* BEGIN DATA ENTRIES *

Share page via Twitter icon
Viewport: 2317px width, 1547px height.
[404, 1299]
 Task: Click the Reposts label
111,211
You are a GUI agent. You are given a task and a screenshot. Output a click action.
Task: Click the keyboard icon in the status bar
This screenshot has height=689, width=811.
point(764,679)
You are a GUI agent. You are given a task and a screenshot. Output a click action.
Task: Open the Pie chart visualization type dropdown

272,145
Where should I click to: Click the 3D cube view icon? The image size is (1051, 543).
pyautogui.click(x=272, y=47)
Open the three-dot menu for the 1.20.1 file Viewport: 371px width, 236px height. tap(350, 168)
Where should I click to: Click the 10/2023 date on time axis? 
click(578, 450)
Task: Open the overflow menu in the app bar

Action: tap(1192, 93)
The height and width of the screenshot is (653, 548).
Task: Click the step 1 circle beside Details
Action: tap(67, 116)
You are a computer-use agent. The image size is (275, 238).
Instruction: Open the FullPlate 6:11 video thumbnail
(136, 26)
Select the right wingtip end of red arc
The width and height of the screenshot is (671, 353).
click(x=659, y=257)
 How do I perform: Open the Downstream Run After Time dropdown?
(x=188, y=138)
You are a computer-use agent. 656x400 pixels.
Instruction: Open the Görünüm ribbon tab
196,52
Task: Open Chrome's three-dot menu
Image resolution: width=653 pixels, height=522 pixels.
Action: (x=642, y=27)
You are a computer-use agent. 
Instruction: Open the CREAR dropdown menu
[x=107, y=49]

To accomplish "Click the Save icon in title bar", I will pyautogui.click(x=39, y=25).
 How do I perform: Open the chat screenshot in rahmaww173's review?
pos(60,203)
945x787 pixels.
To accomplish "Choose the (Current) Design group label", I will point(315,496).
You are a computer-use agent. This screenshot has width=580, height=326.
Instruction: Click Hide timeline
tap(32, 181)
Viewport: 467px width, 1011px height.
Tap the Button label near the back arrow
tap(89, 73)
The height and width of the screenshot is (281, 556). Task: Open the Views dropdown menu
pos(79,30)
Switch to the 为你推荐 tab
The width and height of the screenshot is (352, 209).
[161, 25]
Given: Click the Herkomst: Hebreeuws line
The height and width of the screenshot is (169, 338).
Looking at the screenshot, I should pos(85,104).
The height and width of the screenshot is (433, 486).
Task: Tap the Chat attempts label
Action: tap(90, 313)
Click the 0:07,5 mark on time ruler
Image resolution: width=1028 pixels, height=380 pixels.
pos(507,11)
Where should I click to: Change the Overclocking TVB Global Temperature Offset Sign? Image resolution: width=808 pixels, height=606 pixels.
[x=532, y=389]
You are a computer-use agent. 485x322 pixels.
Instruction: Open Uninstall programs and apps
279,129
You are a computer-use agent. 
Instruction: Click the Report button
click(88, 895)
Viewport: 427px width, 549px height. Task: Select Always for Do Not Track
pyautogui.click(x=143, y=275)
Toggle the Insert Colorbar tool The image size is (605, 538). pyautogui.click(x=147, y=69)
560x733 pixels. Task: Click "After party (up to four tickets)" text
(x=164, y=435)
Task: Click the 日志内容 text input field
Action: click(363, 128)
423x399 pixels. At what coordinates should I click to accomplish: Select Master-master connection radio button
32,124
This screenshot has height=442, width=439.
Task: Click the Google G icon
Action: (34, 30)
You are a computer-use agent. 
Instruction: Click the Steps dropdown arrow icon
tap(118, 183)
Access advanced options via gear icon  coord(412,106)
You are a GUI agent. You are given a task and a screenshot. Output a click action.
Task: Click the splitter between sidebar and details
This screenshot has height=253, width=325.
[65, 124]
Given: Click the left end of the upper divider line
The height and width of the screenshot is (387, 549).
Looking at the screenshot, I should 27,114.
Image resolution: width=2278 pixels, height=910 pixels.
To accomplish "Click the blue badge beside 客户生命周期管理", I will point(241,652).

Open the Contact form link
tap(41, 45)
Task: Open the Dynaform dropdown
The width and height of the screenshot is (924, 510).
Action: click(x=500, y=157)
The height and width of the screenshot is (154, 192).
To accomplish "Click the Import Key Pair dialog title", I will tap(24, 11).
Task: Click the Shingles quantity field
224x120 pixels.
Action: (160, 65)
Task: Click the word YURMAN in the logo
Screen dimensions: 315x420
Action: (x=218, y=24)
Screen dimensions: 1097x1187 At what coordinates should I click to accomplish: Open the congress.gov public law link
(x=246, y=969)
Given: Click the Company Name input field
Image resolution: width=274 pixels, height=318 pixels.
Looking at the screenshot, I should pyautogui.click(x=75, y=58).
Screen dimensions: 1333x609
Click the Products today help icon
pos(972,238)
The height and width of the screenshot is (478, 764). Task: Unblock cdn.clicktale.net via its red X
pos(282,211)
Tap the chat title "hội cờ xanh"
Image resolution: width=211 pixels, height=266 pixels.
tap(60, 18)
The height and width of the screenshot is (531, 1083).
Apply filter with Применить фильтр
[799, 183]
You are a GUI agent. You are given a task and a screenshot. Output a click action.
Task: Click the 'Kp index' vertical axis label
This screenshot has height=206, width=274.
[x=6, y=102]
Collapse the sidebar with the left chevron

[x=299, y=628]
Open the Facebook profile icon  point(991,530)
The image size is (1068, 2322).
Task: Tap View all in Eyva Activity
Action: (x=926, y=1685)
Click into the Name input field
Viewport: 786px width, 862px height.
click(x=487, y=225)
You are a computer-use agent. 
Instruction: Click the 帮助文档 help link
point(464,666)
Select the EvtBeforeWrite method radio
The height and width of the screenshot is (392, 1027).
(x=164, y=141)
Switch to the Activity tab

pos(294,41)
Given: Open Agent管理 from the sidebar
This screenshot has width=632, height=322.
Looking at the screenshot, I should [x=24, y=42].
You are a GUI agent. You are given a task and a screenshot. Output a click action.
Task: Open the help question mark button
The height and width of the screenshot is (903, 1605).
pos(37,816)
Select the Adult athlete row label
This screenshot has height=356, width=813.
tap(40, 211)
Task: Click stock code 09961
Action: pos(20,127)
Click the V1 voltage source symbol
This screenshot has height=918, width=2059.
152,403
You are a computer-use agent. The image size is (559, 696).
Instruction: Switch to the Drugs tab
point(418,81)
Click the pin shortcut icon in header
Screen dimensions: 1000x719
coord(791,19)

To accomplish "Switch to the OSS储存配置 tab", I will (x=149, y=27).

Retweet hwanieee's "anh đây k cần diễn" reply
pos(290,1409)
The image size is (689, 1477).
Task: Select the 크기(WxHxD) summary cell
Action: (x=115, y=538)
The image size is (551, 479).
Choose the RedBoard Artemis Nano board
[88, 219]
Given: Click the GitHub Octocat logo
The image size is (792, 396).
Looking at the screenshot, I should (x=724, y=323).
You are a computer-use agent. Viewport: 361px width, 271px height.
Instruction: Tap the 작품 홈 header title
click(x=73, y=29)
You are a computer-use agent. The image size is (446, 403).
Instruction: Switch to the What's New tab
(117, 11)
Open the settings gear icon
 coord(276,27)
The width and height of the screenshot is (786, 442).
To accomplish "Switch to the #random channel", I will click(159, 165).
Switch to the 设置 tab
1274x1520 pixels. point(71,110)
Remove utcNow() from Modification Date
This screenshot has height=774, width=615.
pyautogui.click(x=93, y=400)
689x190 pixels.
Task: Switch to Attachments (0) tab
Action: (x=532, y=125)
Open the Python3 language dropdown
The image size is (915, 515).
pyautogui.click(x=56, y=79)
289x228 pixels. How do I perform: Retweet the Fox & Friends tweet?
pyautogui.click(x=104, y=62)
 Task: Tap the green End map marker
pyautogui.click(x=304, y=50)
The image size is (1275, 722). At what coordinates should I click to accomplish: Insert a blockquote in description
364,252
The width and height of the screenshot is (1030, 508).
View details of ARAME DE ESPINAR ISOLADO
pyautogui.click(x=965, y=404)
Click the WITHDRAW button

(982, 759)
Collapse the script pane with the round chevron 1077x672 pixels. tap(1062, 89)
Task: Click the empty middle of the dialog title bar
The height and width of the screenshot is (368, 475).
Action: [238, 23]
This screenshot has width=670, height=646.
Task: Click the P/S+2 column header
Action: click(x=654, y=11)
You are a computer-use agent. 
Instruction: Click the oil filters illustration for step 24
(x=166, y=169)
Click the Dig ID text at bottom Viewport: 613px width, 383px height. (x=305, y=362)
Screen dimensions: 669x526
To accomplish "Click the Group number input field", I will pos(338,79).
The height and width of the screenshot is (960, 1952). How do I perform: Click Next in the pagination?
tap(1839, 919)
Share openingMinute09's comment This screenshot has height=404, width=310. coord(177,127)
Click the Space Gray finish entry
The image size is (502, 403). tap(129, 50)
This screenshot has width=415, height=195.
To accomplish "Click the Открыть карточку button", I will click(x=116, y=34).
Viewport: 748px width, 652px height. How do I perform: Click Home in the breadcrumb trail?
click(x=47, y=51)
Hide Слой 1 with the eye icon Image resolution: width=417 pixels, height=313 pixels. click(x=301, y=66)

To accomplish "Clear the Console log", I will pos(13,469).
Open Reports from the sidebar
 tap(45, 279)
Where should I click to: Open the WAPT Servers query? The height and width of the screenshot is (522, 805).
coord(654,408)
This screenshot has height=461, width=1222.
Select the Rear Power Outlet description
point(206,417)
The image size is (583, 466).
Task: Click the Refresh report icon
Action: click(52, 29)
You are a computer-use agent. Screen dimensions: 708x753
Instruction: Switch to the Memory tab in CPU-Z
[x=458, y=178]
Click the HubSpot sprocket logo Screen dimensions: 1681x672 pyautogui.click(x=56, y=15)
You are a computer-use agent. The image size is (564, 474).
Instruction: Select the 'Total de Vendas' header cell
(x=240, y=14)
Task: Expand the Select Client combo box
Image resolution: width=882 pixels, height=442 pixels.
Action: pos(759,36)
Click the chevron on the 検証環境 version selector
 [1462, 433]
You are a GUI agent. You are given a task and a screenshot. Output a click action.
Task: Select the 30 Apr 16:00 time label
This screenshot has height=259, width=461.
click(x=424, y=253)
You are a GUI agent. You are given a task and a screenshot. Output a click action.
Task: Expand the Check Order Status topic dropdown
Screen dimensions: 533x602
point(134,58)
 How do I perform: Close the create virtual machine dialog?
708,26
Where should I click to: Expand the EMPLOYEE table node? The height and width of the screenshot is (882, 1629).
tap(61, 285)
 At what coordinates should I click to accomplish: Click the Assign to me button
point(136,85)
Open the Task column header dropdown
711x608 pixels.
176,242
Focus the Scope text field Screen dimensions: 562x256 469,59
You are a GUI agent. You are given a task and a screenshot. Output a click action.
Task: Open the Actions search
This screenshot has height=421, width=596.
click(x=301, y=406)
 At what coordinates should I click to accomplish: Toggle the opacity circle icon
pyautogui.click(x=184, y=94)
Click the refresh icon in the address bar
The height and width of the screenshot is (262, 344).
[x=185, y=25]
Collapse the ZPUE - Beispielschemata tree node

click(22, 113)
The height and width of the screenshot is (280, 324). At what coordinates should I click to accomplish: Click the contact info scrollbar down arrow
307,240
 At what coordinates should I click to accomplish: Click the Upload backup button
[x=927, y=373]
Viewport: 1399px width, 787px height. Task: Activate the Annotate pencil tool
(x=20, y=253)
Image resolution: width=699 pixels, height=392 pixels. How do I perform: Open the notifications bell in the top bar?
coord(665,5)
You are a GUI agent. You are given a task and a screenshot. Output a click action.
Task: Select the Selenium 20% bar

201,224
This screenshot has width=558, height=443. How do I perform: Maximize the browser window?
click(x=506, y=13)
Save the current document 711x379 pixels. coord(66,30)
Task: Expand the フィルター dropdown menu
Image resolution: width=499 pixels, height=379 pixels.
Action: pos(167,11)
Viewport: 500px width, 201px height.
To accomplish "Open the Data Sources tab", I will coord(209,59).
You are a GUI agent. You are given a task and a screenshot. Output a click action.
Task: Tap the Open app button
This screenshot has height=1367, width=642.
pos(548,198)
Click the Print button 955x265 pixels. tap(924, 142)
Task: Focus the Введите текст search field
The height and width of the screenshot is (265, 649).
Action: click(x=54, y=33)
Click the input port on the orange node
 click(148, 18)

* END DATA ENTRIES *

(PROBLEM DESCRIPTION): Return the part of the listing that opens with the line containing "You are a computer-use agent. This" and closes with the line containing "tap(89, 73)", reproducing those lines exactly as they appear.

(RESPONSE TO THE EXERCISE):
You are a computer-use agent. This screenshot has width=580, height=326.
Instruction: Click Hide timeline
tap(32, 181)
Viewport: 467px width, 1011px height.
Tap the Button label near the back arrow
tap(89, 73)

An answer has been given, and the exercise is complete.